**Task brief**
Your answer must consist of the lines running from the one that holds "The height and" to the end of the data, copied exactly.

Exercise inputs Block Start

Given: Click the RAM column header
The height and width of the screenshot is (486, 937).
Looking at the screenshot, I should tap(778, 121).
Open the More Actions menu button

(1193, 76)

Exercise inputs Block End

**Result for this exercise**
The height and width of the screenshot is (486, 937).
Looking at the screenshot, I should tap(778, 121).
Open the More Actions menu button

(1193, 76)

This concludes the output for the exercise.